D’abord ce fut un son qui l’aida à émerger. Le martèlement de la pluie, comme une armée de rats au pas de course. Lex ouvrit les yeux et se redressa lentement. La nuit était tombée dehors, mais la pièce semblait telle qu’avant son évanouissement. La douleur dans sa tête s’était amenuisée mais restait là, tapie, prête à sourdre au moindre effort.
Vant s’était volatilisé.
Il n’a tout de même pas réussi à… se téléporter ?
Avec la quantité de magie qui avait saturé la pièce, ça n’aurait rien eu d’étonnant, même si ce type de sortilège était oublié depuis longtemps, et que peu d’érudits y consacraient encore leurs recherches.
Lex se leva, parvenant à tenir la douleur à l’écart. Son bras gauche restait engourdi. Il alla ramasser son bouclier et se le suspendit dans le dos, puis remit son épée au fourreau. Les trois critonniens n’avaient pas bougé. Le malheureux troisième s’était apparemment empalé sur sa lance pendant l’étrange explosion.
Lex jugea qu’il avait eu de la chance. Sans son casque, son crâne eût bien risqué d’être fendu. Ledit casque d’ailleurs était bien cabossé. Il n’osait pas encore l’enlever, de crainte qu’une partie de sa cervelle se répandît librement.
Il fallait partir. Il préférait en effet affronter le marais de nuit et sous la pluie que rester dans ce temple, bien que la chape qui avait pesé sur ces vieilles pierres semblât avoir été levée avec la disparition de l’orbe.
Le vacarme de la bataille n’avait pas attiré d’autres gardes. On pouvait donc en déduire qu’il n’y en avait pas. Et comme Lex n’avait aucune envie de retourner dans les profondeurs obscures pour y croiser de nouveau des crabes géants et autres créatures, il monta les marches vers l’ouverture et écarta les lianes. La plateforme supérieure de la pyramide, présentement battue par la pluie qui avait redoublé, s’offrait à lui. Une demi-douzaine de silhouettes immobiles montait la garde. En approchant, il constata qu’il s’agissait de cadavres de critonniens plantés sur des pieux verticaux. Ils avaient été disposés là pour qu’on les prît de loin pour des sentinelles. Les corps étaient plus ou moins frais, plus ou moins difformes, et aucun n’avait de dents.

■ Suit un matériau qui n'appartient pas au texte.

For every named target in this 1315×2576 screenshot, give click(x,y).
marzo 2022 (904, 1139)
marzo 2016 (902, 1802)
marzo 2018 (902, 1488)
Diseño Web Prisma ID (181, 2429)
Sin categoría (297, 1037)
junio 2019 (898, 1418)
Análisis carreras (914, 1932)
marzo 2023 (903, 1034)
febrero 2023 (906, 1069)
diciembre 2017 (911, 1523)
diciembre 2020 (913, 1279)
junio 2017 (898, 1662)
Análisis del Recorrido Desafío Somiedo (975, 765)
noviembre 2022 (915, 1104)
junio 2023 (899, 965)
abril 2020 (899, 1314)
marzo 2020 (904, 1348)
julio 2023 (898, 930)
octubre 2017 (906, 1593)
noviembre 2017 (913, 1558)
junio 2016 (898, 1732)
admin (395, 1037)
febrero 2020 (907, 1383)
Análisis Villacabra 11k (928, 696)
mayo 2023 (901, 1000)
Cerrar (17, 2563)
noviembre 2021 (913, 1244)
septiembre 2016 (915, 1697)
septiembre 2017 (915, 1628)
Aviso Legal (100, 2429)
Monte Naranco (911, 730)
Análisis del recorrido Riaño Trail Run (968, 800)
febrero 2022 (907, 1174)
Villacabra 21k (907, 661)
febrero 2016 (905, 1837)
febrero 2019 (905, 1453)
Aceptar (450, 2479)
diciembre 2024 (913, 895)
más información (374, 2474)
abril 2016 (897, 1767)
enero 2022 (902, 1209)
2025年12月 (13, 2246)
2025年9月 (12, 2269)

C’est alors qu’il comprit que le temple ne devait pas son nom aux cent dents censées s’y trouver, mais précisément à leur absence… ces pauvres bougres étant probablement les Sans-Dents en question.
Il se dirigea lentement vers un des flancs de la pyramide et se mit à descendre avec précaution l’escalier vers le sol. Même en attendant le matin pour partir en bateau, le retour seul dans le marais allait être difficile. Mais au moins aurait-il le temps de se remettre de la trahison de Vant et de réfléchir à la suite des événements.